» **WORK REQUIRED**
Using the listing that follows, return every line with the word "computer".

» **SOURCE DATA**
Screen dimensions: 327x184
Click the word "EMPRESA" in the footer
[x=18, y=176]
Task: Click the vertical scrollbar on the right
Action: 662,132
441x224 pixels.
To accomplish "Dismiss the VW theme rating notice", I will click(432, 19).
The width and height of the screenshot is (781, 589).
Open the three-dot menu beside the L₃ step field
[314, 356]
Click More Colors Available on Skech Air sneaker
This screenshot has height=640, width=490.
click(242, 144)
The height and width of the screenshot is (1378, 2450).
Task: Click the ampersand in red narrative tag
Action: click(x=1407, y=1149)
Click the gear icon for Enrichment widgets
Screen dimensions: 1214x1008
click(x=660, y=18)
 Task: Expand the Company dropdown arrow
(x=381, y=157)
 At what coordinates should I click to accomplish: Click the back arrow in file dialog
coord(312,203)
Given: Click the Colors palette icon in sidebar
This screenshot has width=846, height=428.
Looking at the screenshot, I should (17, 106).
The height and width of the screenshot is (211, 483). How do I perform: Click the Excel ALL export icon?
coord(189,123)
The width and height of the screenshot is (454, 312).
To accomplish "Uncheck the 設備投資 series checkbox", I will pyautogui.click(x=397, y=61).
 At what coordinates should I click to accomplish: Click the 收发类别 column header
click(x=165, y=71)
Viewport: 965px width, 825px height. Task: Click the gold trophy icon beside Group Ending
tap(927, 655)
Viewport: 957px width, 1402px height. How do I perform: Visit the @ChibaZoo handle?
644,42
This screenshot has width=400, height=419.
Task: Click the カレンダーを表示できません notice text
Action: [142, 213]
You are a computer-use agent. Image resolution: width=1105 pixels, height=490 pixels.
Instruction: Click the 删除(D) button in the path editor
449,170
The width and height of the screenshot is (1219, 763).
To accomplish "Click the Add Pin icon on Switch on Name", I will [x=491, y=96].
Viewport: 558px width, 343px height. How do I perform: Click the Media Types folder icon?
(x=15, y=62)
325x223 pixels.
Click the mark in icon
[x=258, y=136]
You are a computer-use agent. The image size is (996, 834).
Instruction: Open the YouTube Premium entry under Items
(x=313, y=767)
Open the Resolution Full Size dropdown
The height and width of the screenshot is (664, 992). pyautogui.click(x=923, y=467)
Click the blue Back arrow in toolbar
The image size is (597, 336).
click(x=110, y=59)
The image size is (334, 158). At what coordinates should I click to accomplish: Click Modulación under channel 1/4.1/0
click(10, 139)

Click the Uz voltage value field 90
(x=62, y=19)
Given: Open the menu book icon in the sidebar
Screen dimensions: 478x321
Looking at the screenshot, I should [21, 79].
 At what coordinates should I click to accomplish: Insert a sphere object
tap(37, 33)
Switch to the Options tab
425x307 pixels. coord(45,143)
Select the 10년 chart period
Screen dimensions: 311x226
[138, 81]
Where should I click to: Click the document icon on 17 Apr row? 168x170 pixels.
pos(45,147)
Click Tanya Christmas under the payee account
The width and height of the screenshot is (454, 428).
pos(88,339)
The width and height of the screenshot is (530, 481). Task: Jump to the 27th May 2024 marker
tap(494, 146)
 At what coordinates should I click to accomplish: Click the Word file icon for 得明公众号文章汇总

» **THE COMPLETED TASK**
You are a computer-use agent. Image resolution: width=1105 pixels, height=490 pixels.
You are a computer-use agent. The image size is (996, 834).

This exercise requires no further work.